I’ve been following with some amusement the whole Emergent movement. I went through my postmodern phase in undergrad (it lasted a few months — lots of Foucault — so sad), then I grew-up and moved on to Barth and de Lubac. Anyway, I found this article from The Olive Press, the newspaper of Southeastern Baptist Theological Seminary (an SBC school in good ole North Carolina!), interesting. Mark Driscoll (famed pastor of Mars Hill Church in Seattle and Emergent pioneer) has been attacking, as in this speech at SEBTS, the revisionism becoming prevalent in Emergent circles. He pinpoints, in particular, Brian McClaren and Doug Pagitt. When questioned on homosexual marriage, Driscoll reports McClaren to have told him, “You know what? The thing that breaks my heart is that there is no way I can answer it without hurting someone on either side.” And in regard to Doug Pagitt, “I asked very specifically, ‘Is homosexual activity incompatible with Christian faith?’ His answer was ‘No. Being gay and Christian is not a contradiction in any way.’” Driscoll also cites obfuscation on the Atonement and McClaren’s support of the Jesus Seminar.

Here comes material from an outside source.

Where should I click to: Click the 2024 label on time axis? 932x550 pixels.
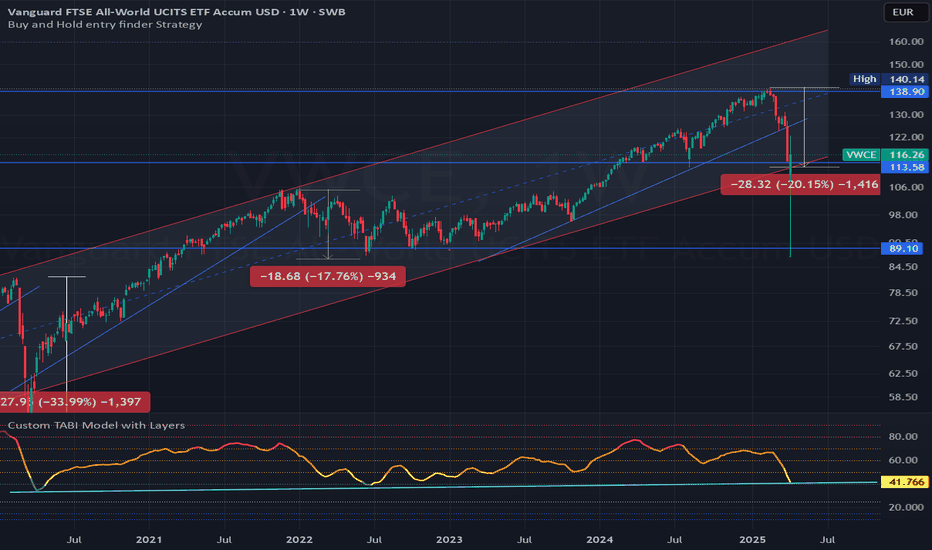pos(600,540)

So, here we go again. Pretentious hipsters with pseudo-theological skill re-imagine the Christian faith to reach today’s generation — and what happens? They become just like today’s generation. I was a little more optimistic in the early phases of the Emergent movement, but I shouldn’t be surprised. By “dialogue with secular, postmodern culture,” the emergents simply filtered Christian doctrine through secular, postmodern categories of thought, a la the constricting of Christian doctrine by the Enlightenment philosophers to their norms of rational criteria. It took philosophy a few hundred years until Nietzsche (and Kierkegaard) showed the whole thing to be a crock. Hopefully it won’t take the evangelical church that long to realize the same thing with the emergents.

2 comments

  1. I’m surprised that McClaren in interested in the Jesus Seminar. I thought that post modern approaches eschewed historical criticism as ‘modernist’.

  2. Yeah, but if postmodernism is about eschewing absolutist claims, then supporting the Jesus Seminar makes some sense on that account — as long as you properly relativize the “conclusions” of the JS and be open to other readings. It’s so very nice.